Any scanning video projection will draw advantage from interlacing.
Any full-frame projection will have to introduce something similar, bob up, calculate new motion-based frames
("100Hz/120Hz, later 200/240Hz technique")
to avoid noticeable flicker when presenting genuine 24p,25p,30/1.001p footage.
Or suffer from deinterlacing as todays most TFTs still do.
If stored progressive, animations need very elaborated motion blur techniques
to look good at these lower framerates.
The Pixar movies discs give an interesting example of how painstakingly motion blurred animation was developed.
Camera-shot movies may keep shutter speeds in the range of frame duration to keep motion blurred.

From 48p,50p,60/1.001p on we should experience an impression of steady motion
even on less motion-blurred footage and interlaced may decease.


A.: Timing requirements (given by framerate, born from film stock and inherited as fieldrate by anlaog video) decide in first instance.
B.: Vertical resolution (digital lines, inherited by analog video's line syncs) follow,
C.: Horizontal resolution (columns, these are introduced by digitizing) may use what is left by the first two restrictions.

The Kell factor only describes the luxury you want to have regarding signal fidelity after reconstruction.
Only a quality model, a rule of thumb, no fixed structure would need to follow.

The sampling theorem I learnt back in 1985 still assumed plainly mathematically
that you only have to oversample twice the frequency you intend to restore.
Give fs = double fn and you have...maybe nothing.

This approach is only just sufficient for an eternally constant signal which has to be strictly monochrome.
Like a sine wave that started in the beginning of the universe, stays forever, and is sampled for a long period.

And this is way to poor for our daily real life signals like sound, optical impressions and the like.

Just imagine you start to sample a sine wave exactly at the nodes.
No matter how big the amplitude is and you still get: 0

CD-DA: fs=44.1kHz is a bit poor to reconstruct a 20kHz signal, just 220.5% of fn.
but we cannot judge distortions there anyway.

DVD: fs=13.5MHz represent 270% of fn, a bit better.
Our eyes can judge high (spatial) frequency details better than our ears can do with high (temporal) frequency details.

My rule of thumb: Give fs= triple (300%) fn and you get an impression, even with complex signals.

A.: Sample rate vs. field rate

With D1 using ITU-Rec601 a common video sampling rate of 13.5MHz for both NTSC and PAL was established
as sufficient to carry video information of roughly 5 MHz bandwidth,
yielding the same pixel rate, (so amount of information) on two quite incompatible time bases.
Other sampling rates, differing for NTSC vs. PAL, yielding square pixels do exist, but not in consumer area.

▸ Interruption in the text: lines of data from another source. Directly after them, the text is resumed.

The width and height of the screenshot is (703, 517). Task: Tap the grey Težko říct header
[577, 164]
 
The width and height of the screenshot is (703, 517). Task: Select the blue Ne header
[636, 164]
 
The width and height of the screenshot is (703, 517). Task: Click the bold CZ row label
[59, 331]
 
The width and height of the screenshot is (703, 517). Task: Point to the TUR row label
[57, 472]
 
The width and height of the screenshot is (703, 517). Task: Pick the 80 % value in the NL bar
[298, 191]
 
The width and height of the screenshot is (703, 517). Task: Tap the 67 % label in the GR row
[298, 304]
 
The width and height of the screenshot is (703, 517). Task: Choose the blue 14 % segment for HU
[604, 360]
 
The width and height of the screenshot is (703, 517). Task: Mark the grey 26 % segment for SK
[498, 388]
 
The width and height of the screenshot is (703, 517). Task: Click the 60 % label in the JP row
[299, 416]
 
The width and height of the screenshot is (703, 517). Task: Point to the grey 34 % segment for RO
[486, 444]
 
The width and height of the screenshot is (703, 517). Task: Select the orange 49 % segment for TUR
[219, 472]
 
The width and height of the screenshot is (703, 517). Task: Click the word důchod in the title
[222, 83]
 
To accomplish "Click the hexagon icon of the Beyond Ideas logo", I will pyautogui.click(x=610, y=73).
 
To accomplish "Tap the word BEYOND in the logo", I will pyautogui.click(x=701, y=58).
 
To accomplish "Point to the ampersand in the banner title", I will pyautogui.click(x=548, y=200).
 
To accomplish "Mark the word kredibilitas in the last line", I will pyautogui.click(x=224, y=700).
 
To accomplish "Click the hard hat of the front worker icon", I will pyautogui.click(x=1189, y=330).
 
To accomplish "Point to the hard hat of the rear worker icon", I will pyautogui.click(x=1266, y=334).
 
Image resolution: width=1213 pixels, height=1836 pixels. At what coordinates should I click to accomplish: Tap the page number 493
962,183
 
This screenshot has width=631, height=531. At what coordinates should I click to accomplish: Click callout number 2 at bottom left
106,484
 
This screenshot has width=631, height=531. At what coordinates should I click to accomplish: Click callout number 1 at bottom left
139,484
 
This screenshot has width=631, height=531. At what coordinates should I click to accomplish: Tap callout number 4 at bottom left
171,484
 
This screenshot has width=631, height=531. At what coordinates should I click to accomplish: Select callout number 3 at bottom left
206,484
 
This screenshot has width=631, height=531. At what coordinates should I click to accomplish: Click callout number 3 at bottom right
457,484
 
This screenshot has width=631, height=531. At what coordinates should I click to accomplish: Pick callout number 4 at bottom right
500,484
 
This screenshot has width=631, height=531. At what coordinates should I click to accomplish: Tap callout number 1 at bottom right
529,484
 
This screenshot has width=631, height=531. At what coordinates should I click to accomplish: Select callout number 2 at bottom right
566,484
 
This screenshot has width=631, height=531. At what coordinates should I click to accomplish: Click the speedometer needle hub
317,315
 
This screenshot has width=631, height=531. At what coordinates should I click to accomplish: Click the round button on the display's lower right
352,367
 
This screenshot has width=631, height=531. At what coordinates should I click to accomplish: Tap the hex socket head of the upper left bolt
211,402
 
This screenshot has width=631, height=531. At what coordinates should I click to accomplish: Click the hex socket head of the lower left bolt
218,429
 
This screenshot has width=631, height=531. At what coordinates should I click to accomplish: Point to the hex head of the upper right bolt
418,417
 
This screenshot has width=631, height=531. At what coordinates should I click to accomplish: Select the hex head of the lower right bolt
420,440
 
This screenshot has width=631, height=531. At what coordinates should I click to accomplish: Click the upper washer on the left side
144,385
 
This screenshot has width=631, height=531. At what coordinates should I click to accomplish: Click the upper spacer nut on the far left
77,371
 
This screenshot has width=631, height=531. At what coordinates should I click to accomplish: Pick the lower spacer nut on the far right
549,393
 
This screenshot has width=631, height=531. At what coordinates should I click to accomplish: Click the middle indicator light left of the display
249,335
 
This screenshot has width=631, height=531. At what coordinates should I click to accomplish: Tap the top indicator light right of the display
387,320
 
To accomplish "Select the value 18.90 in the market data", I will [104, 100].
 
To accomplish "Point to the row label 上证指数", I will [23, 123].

In any professional Video ADC
both system timings, NTSC and PAL have to be accomplished.
In any consumer Video DAC (like DVD-Video) device the same two system timings (sometimes only one) have to be accomplished.

How? A single 27.000.000 Hz quartz oscillator supplies the master clock.
This clock is then used as time base, directly or multiplied by 2 or 4 for ADC, DAC, any digital pre-and post-filtering.
27MHz / 54MHz / 108MHz Video DAC Oversampling/Antialiasing etc.pp.

27MHz. Divided by 2 we yield the infamous 13.5MHz sampling frequency.
27MHz. Divided by 300 we yield 90000 Hz. These are the SCR ticks for DVD Video.
DVD-Video: 90kHz. Now only 2 more dividers are used:
NTSC: A divider of 3003 gives 90000/3003 = 30/1.001 Hz 29.97002997Hz NTSC framerate.
PAL: A divider of 3600 gives 90000/3600 = 25 Hz framerate.

B.: Line count

The number of picture lines in analog interlaced video (where picture information sets in and ends in the mid of the "timing lines"
had to be kept as good as possible, but of course had to be rounded/truncated.

A single NTSC frame carries picture information for the duration of 485 line syncs.
Picture information sets in and out at half line position,
so 486 digital lines will sample the whole content.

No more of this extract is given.